## [WHAT TO WORK ON]
**a.** Reproduce the stretch of the software RAID article from "- RAID concept" through "status in Linux?".
**b.** Carry on writing the software RAID article from the point where it stops.

## [TEXT SECTION]
--- start ---
The importance of reliable data storage is obvious to any level of user. Especially nowadays, when the amount of stored data is growing at an extra rate, regardless of whether this data is personal (the photo and video collections) or corporate (financial and project documentation, scientific research results, etc.). One of the tools to help solve the data storage problem to a certain extent is based on the creation of RAID disk arrays. In this article we will explain how to create a software RAID in Linux.
- RAID concept
- The types of RAID arrays
- LVM or mdadm - what is the best to use
- Creating software RAID 1 with mdadm in Linux
- How to create a software RAID in Linux by using mouse only.
- How to check your RAID array status in Linux?
- How to add, remove or replace the drive in a Linux software RAID array
- How to delete a software RAID array in Linux?
- What to do if the array suddenly became inactive or does not work after a reboot?
- Advantages and disadvantages of software RAID
RAID is Redundant Array of Independent Disks (although a free interpretation is probably more correct: an array of redundant independent disks) is a hardware or software subsystem in which stored data is distributed (often with redundancy) across multiple hard disks (physical or virtual). A hardware RAID subsystem is the most efficient, both from the reliability and performance standpoints. However, software RAID can be very useful and Linux has all components needed to create a software RAID system.
The types of RAID arrays
With RAID 0, two or more disks are used only to increase performance by separating read/write data between them. There is virtually no “redundancy” here.
RAID 1 is the first level that provides redundancy. This mode is often called “mirroring” because data is duplicated on all disks in the array. Reliability is increased, but write performance is reduced because the same data is written multiple times. RAID 1 requires at least two disks.
--- end ---
Item coordinate records:
--- start ---
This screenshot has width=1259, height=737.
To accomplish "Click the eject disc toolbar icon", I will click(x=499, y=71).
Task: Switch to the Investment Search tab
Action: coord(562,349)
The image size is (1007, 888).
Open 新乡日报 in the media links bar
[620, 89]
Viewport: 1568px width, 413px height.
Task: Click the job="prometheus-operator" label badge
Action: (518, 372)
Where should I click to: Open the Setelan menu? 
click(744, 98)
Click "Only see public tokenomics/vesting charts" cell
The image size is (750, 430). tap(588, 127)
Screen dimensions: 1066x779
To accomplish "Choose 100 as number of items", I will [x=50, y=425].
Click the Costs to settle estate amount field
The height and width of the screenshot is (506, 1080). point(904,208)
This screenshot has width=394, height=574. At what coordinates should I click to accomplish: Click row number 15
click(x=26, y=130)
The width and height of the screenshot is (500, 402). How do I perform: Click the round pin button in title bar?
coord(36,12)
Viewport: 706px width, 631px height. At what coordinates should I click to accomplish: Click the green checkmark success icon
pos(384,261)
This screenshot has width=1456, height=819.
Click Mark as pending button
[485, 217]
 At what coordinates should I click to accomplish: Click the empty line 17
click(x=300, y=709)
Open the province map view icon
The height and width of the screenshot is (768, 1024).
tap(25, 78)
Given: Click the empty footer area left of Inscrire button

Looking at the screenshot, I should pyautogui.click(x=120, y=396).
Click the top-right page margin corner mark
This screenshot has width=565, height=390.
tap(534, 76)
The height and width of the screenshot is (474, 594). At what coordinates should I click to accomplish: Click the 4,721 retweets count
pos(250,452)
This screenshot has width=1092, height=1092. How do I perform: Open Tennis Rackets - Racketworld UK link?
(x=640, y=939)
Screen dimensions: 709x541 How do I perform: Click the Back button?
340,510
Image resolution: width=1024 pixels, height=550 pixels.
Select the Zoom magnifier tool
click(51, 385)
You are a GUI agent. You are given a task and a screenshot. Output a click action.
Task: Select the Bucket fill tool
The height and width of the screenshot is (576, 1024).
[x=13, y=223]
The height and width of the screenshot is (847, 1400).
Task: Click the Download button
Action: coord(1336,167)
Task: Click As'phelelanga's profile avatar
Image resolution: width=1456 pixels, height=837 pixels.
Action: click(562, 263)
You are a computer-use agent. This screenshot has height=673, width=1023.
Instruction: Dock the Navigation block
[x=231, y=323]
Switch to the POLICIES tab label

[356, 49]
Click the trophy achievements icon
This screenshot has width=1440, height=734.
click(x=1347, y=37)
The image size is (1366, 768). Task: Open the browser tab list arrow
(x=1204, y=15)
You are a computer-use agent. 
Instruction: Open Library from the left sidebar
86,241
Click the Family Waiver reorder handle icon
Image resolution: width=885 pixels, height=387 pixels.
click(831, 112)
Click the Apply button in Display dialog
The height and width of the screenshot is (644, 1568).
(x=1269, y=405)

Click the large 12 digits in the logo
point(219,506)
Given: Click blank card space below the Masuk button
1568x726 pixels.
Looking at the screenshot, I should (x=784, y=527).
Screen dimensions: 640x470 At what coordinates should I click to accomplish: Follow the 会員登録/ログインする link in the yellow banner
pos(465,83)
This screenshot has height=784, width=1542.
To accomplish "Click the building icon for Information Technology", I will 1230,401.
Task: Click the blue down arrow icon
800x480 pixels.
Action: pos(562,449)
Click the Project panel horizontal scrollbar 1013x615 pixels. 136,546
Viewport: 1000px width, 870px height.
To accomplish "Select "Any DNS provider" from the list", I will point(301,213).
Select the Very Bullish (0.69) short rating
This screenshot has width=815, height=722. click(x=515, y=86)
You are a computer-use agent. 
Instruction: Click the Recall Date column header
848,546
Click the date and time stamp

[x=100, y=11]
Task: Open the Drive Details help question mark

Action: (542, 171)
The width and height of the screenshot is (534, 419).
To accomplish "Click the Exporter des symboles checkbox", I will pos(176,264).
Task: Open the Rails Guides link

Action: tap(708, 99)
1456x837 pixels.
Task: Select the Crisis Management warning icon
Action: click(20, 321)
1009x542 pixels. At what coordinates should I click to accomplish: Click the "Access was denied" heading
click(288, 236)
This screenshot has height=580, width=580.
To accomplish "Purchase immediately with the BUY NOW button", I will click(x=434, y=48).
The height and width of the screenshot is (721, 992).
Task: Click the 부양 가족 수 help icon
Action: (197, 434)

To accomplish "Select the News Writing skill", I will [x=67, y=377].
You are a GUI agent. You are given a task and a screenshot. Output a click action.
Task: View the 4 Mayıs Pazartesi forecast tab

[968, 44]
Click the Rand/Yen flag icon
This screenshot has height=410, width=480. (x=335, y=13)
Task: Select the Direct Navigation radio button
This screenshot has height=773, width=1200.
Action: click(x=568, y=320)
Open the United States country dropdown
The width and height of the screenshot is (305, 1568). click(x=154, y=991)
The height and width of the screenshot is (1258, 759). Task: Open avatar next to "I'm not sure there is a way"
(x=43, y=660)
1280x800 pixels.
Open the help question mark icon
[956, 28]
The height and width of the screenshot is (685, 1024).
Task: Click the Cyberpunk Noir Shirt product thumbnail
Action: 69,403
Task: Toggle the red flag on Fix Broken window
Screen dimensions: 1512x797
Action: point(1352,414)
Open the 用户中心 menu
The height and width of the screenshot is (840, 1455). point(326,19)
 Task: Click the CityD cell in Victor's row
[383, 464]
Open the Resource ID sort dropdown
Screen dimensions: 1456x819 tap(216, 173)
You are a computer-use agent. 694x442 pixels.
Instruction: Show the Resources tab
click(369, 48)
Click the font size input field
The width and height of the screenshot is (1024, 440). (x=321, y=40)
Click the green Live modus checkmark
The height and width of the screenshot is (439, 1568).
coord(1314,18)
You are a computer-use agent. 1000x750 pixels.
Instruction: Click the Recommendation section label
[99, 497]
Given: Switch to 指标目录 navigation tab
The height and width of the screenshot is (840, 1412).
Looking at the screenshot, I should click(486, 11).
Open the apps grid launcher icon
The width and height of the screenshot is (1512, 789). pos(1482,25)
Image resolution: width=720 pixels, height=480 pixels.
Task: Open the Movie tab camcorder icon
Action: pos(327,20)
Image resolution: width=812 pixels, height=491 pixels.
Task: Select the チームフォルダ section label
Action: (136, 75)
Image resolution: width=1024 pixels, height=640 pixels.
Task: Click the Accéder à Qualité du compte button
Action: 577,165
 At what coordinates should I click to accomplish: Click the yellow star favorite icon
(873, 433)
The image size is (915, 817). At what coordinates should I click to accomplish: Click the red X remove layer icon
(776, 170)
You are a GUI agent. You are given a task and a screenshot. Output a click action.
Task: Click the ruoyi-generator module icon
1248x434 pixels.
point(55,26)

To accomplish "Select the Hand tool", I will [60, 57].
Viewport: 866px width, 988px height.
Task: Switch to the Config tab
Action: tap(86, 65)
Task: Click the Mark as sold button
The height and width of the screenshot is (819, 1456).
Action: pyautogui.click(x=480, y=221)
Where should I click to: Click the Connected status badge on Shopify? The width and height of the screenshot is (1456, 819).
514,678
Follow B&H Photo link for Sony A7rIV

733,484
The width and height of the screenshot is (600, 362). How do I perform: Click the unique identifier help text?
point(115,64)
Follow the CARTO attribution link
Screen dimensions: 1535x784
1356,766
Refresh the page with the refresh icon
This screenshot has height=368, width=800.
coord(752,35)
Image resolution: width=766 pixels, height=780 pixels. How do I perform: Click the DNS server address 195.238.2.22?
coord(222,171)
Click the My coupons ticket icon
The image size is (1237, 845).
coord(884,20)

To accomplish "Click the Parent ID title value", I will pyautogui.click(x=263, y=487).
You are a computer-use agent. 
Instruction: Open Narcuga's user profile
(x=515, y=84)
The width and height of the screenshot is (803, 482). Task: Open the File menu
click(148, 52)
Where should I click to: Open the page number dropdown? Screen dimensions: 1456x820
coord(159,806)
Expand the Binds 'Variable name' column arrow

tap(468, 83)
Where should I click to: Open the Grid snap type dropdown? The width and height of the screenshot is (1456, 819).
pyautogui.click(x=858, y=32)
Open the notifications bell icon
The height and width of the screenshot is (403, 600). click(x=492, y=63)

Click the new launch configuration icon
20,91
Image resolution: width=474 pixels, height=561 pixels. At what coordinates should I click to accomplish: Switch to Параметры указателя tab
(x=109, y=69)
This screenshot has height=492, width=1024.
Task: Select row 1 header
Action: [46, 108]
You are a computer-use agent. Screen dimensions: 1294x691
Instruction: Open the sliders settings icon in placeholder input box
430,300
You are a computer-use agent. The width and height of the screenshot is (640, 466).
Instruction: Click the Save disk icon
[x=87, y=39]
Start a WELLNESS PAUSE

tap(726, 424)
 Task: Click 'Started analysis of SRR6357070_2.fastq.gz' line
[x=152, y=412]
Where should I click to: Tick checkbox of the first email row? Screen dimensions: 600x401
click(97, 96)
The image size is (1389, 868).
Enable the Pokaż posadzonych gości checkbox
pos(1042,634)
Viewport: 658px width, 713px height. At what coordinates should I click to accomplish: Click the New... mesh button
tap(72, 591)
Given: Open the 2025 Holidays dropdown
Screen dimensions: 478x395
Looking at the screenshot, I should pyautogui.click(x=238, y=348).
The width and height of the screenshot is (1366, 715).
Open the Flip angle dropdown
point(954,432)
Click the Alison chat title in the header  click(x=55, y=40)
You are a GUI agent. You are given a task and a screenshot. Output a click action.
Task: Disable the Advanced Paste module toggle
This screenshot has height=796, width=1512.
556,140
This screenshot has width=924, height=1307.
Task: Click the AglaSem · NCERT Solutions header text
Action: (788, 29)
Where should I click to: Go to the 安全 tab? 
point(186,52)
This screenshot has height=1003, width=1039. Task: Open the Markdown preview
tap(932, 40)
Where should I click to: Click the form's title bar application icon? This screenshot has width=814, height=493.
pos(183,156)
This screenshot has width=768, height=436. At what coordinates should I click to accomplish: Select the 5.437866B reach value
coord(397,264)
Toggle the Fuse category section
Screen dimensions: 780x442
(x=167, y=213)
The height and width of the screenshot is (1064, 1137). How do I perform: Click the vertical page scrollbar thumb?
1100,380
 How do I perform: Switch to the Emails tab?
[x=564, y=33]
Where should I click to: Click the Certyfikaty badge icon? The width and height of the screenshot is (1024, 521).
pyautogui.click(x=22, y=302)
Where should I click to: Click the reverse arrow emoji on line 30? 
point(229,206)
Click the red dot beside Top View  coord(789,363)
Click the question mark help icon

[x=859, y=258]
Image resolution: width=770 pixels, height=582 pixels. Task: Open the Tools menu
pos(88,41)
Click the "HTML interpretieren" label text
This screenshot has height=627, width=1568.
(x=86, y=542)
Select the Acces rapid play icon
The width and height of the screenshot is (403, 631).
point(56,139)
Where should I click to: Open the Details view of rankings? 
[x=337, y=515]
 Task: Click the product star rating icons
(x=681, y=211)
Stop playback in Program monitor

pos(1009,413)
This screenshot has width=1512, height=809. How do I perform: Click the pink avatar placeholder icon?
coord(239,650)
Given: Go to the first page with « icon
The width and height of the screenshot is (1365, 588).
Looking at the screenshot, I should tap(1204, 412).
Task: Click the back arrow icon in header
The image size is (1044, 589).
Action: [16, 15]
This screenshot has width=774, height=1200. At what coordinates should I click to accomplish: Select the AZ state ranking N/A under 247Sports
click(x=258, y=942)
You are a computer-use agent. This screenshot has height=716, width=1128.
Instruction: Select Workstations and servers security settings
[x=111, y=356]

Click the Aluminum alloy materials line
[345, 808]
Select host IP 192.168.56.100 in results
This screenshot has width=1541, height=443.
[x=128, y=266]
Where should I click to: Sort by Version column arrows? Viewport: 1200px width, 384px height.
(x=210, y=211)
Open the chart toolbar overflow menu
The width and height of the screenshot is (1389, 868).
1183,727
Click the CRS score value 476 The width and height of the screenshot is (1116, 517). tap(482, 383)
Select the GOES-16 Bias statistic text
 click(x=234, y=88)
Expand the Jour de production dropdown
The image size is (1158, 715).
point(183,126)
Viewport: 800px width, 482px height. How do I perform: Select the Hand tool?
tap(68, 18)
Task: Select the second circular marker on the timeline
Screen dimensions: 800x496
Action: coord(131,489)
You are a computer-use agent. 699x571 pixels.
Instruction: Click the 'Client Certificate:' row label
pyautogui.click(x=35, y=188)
--- end ---
## [THE RESPONSES]
**a.**
- RAID concept
- The types of RAID arrays
- LVM or mdadm - what is the best to use
- Creating software RAID 1 with mdadm in Linux
- How to create a software RAID in Linux by using mouse only.
- How to check your RAID array status in Linux?

**b.**
The feature of RAID 4 is a separate disk for writing parity information. Therefore, the weak point of this subsystem is the wait time for writing to this particular disk. For this reason it is recommended to use RAID 5 in all cases except those in which the use of RAID 4 is extremely necessary and justified.
RAID 5 separates both data and parity information during writes. For this reason RAID 5 was considered the most efficient and economical level until new developments in this area such as RAID 5EE, RAID 6, RAID 10 and the combined RAID 1+0, RAID 5+0, RAID 1+5 levels were introduced. At least three disks are required for RAID 5.
Software RAID support has been available in the Linux kernel since version 2.0, although the first version was hardly suitable for practical use: its capabilities were very limited and it contained a fair number of bugs. The situation has improved since 2.4 kernels and today’s RAID implementations in Linux are suitable for practical use.
LVM or mdadm – what is the best to use
Many users who already have experience with Linux often ask themselves is it better to create RAID using the MDADM utility or it is better to use the LVM technology.
LVM is a data volume management system for Linux. It allows you to create logical volumes over physical partitions (or even unpartitioned hard disks) which will appear in the system itself as ordinary partitions. The main advantages of LVM are that, first, you can create one group of logical volumes over any number of physical partitions, and second, logical volumes can be easily resized at runtime. Furthermore, LVM also supports snapshots, copying of partitions on the fly, and RAID-1-like mirroring.
In simple words, by using LVM technology, you can take three hard disks, merge them into one and then create two partitions while LVM distributes data between the hard disks automatically. The main advantages of LVM technology are:
- The ability to change capacity. When using logical volumes, the size of the file systems is not limited to a single disk, as you combine disks and partitions into a single logical volume.
- The ability to change the size of the storage pool. With simple commands, you can increase or decrease the logical volume size without having to reformat or repartition disks.
- Live data movement. To create new, faster and more resilient storage subsystems, you can now move data while the system is active. You can move data even while the disks are being accessed. For example, you can clear the disk you are replacing on the fly before deleting it.
- Easy device naming. Logical volumes can be grouped for easy management. Groups, in turn, can be given any name you like.
- Drive striping. It is possible to create a logical volume with alternating data on two or more disks. This can significantly improve performance.
- Volume Mirroring. Using logical volumes, you can easily set up mirroring for your data.
- Volume snapshots. Using logical volumes, you can create snapshots of your devices in order to back up or test the result of changes you make without risking actual data.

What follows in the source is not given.